WHAT YOU WILL DO: Produce word for word the lines of the data below running from the one that has "Click the Media library icon" to the one that has "Task: Select the 异物监测分析 box", inclusive, and no others.

Stored data entries
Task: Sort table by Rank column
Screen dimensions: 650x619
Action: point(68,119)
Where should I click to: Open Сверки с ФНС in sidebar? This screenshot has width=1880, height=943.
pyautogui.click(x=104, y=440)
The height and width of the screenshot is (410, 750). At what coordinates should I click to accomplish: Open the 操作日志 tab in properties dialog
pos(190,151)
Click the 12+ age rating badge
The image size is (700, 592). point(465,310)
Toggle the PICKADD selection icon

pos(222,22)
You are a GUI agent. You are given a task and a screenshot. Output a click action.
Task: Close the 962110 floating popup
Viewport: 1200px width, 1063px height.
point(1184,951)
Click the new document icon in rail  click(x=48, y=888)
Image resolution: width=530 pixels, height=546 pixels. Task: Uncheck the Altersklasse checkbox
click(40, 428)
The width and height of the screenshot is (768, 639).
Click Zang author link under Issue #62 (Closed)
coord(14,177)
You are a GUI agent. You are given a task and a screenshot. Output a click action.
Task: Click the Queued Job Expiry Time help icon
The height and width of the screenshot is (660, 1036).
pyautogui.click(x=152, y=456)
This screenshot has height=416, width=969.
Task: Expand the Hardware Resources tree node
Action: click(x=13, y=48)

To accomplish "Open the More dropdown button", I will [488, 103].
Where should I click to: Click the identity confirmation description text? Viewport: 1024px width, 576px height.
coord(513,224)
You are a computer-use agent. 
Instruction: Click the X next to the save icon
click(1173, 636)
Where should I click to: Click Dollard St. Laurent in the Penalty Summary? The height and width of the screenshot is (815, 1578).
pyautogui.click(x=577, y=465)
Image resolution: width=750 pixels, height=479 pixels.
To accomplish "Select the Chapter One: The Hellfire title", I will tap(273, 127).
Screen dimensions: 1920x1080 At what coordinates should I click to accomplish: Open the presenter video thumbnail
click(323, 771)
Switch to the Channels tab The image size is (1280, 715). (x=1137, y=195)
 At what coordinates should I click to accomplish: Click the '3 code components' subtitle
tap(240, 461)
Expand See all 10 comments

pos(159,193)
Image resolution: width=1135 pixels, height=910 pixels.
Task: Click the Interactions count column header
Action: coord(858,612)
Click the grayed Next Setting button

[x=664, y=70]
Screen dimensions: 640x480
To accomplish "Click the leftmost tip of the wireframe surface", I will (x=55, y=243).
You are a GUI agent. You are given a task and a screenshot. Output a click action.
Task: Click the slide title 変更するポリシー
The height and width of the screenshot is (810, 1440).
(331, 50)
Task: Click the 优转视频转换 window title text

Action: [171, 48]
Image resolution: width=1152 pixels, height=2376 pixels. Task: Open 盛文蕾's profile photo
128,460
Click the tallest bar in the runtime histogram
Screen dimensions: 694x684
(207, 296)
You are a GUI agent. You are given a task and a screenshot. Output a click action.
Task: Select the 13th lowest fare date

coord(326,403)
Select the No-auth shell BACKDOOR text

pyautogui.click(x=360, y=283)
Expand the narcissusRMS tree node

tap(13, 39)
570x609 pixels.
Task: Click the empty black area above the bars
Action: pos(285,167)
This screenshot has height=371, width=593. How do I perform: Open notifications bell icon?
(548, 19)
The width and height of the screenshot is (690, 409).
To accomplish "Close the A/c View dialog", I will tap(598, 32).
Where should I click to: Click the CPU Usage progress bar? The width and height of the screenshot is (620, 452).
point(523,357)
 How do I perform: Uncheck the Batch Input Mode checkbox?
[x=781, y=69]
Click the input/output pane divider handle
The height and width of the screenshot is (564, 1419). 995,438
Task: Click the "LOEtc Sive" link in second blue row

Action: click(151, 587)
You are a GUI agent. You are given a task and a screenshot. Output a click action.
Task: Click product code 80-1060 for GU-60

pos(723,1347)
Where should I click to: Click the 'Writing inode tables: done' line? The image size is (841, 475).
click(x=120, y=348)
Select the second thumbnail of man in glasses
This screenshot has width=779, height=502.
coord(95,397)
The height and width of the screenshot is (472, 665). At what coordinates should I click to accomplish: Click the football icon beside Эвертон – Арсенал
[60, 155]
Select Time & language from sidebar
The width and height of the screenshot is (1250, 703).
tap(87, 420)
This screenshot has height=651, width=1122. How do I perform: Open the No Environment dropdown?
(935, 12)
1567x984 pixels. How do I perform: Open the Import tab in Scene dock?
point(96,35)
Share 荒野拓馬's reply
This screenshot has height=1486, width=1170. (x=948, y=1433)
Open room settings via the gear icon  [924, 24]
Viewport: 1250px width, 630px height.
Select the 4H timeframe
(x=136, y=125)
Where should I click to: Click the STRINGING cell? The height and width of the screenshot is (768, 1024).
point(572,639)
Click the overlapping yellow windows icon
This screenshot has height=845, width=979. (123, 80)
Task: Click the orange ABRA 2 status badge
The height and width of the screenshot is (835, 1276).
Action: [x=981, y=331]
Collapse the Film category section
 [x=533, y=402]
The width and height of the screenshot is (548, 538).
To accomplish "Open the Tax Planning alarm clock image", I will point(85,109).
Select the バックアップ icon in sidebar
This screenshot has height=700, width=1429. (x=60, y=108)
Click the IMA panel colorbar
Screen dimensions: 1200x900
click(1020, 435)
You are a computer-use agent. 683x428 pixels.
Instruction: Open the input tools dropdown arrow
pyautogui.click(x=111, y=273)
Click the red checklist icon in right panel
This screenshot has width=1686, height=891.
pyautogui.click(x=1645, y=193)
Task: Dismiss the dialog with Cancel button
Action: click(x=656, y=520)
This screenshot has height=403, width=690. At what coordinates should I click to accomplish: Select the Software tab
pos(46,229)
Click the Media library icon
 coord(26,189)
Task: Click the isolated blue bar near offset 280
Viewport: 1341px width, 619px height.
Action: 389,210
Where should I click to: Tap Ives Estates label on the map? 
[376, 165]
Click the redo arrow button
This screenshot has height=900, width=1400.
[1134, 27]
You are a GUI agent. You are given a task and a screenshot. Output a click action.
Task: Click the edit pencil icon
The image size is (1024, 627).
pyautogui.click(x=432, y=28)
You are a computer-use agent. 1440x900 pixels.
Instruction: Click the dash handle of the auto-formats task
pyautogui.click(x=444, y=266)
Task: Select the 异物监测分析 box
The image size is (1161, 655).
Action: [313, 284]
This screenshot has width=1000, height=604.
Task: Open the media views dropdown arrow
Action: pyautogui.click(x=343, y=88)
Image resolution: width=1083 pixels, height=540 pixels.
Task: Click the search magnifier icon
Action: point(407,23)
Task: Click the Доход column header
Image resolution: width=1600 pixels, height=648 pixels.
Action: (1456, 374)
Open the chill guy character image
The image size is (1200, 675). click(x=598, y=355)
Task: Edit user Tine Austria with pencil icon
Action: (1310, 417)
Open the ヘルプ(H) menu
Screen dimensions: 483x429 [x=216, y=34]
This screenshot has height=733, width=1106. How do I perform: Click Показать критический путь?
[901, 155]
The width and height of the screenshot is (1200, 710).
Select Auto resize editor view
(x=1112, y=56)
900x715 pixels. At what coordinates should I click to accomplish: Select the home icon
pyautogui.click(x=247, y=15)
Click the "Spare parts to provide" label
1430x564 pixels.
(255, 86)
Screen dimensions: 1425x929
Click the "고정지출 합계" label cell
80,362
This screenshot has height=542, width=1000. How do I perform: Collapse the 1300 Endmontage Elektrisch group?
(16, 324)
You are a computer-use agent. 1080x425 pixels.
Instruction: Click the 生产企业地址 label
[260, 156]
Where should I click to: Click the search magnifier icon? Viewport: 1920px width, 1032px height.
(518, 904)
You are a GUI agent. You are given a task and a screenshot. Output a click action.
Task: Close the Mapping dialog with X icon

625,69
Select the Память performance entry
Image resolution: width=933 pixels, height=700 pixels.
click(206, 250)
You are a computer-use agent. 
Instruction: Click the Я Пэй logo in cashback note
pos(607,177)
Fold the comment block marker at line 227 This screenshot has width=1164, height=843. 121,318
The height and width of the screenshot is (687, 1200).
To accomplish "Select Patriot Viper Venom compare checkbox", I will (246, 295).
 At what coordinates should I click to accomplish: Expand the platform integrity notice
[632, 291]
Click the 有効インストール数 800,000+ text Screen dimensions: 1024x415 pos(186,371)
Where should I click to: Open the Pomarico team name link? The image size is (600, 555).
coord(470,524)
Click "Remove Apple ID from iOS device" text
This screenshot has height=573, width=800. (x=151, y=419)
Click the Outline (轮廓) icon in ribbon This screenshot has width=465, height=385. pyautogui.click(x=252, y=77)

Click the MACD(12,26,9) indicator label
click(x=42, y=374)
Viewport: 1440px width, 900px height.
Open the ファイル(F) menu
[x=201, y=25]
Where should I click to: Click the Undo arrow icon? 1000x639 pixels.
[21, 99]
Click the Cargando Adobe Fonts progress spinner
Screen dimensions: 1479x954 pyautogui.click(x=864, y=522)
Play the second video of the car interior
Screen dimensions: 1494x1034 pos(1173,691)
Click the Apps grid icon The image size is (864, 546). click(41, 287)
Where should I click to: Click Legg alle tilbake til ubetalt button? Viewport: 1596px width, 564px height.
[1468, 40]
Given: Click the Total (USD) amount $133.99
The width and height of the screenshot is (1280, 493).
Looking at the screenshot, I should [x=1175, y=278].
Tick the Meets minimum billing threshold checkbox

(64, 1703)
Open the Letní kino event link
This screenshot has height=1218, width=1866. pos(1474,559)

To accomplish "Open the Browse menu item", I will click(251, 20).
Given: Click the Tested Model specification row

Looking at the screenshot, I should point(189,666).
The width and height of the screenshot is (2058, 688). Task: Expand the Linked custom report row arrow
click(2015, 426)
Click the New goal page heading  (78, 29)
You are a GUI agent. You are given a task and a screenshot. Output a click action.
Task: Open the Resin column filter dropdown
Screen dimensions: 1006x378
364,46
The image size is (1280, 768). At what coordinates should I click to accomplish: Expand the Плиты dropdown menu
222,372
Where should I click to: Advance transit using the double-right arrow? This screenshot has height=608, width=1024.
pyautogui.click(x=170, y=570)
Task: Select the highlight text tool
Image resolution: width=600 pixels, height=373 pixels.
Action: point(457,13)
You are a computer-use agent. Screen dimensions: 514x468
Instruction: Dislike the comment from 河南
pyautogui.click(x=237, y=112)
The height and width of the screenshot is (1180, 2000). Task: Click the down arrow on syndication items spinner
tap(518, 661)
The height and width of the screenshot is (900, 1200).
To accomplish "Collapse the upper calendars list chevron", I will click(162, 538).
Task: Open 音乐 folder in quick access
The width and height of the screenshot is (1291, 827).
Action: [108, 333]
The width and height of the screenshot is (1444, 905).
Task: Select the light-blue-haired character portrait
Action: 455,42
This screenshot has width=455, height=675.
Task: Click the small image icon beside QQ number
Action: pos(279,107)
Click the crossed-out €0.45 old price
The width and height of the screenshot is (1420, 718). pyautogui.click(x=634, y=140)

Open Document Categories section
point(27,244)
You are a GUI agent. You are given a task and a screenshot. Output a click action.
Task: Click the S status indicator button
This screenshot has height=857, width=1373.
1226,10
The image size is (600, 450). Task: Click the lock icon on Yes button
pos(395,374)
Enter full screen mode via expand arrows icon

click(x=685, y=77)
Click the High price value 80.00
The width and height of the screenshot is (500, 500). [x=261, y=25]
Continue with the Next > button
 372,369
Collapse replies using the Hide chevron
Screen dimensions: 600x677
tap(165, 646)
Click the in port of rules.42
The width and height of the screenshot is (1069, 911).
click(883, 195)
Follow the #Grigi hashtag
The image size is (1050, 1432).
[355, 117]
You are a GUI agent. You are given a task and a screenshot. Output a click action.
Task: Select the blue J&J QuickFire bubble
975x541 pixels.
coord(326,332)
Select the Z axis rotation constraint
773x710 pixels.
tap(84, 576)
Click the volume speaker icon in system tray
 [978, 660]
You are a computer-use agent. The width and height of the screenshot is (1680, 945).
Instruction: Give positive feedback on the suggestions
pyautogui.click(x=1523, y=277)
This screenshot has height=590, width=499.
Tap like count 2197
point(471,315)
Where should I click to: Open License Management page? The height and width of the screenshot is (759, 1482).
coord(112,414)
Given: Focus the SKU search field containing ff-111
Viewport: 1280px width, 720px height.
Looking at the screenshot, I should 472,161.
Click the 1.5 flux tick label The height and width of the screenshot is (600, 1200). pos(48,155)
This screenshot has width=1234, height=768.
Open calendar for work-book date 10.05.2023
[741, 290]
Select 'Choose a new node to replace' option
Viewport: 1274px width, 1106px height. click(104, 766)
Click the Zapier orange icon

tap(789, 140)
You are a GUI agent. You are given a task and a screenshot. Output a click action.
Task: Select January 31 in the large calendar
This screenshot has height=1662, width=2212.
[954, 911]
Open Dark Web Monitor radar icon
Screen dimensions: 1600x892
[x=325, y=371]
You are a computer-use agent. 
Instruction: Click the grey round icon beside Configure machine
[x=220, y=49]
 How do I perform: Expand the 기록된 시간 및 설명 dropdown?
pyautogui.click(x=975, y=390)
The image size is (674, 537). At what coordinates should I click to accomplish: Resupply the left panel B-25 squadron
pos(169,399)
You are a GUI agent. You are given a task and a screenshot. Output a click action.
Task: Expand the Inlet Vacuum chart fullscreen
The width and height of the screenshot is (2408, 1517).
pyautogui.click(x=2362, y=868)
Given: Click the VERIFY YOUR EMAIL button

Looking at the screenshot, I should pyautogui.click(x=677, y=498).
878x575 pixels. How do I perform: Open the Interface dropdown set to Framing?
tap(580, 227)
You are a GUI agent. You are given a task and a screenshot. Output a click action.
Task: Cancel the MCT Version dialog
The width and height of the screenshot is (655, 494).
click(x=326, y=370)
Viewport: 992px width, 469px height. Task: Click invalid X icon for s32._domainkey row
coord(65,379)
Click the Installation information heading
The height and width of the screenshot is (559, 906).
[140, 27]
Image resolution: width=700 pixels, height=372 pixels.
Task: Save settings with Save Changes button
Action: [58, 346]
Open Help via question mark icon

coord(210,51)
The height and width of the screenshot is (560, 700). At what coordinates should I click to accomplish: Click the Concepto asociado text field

WRITTEN ANSWER:
Click the Media library icon
 coord(26,189)
Task: Click the isolated blue bar near offset 280
Viewport: 1341px width, 619px height.
Action: 389,210
Where should I click to: Tap Ives Estates label on the map? 
[376, 165]
Click the redo arrow button
This screenshot has height=900, width=1400.
[1134, 27]
You are a GUI agent. You are given a task and a screenshot. Output a click action.
Task: Click the edit pencil icon
The image size is (1024, 627).
pyautogui.click(x=432, y=28)
You are a computer-use agent. 1440x900 pixels.
Instruction: Click the dash handle of the auto-formats task
pyautogui.click(x=444, y=266)
Task: Select the 异物监测分析 box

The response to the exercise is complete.